Гордостью семейства Набоковых, а особенно Елены Ивановны, были витражные окна, которые заказали в рижской мастерской Тода за бешеные по тем временам деньги. Большая часть витражей разбилась во время блокады Ленинграда, но некоторые поражают своим изяществом и до сих пор. Роскошный металлический декор фасада заказывали на заводе Винклера здесь, в Петербурге.
Детское царство
Планировка зданий была традиционной для помещицких домов. На первом этаже располагались вестибюль, гостиная, столовая, кухня и библиотека, а также два помещения особого назначения – комитетская и телефонная. На втором этаже находились родительские комнаты – у каждого из супругов было свое «гнездышко», так было принято в те времена. А на третьем этаже было «детское царство»: там находились комнаты пятерых детей четы Набоковых: Владимира, Сергея, Елены, Кирилла и Ольги. Здесь же жила и гувернантка из Швейцарии Рейчел, которую дети называли просто Мадемуазель. Мадемуазель Рейчел появилась в доме Набоковых в 1902 году и покинула его только в 1912 - по собственному желанию. Дети ее любили, взрослые уважали… Гораздо позже, уже в эмиграции, Набоков посвятит мадемуазель Рейчел пятую главу романа «Другие берега».

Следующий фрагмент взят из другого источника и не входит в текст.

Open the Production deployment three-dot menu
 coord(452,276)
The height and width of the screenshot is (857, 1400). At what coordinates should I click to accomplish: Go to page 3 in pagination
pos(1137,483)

На третьем этаже была и так называемая «инфекционная» - комната с отдельной канализацией, которую отвели под мини-лазарет на случай болезни кого-то из домашних. В остальное время эта комната запиралась на ключ, дети там не играли.
Дом, милый дом…
В стенах тесной, бедно обставленной берлинской квартире рано повзрослевший Набоков часто шептал эти слова. В октябре 1917 года семейство писателя покинуло дом - все думали, что временно, оказалось, что навсегда. Набоковы уехали от пожаров, выстрелов на улицах, грабежей и убийств - спутников любой революции в пока еще тихий Крым. Вещей брали по минимуму, надеясь, что вся эта большевистская заваруха как-нибудь разрешится. В доме остались книги, игрушки, коллекция бабочек Владимира, карточная игра «Скрэтл» - все те дорогие сердцу мелочи, которые были штрихами к семейному счастью Набоковых. Некоторое время после отъезда в доме оставался управляющий, который перевез туда свою семью, но вскоре и ему пришлось бежать. А потом имущество «золотой принцессы» национализировали. Книги отправились в библиотеки, картины - в музеи, ценные вещи - в квартиры эсеров.
Никто из большого семейства Набокова больше ни разу не побывал в особняке. Только сестра Владимира, Елена Набокова-Сикорская, приехав в Ленинград в конце 60-х, навестила родовое гнездо.
После национализации особняк превратился в нечто подобное современным деловым центрам. В разные годы здесь «селились» разные организации - торговые, производственные, был даже литературный кружок. И только в 1999 году, через 100 лет со дня рождения Владимира Набокова, дом ему вернули - посмертно, открыв музей классика.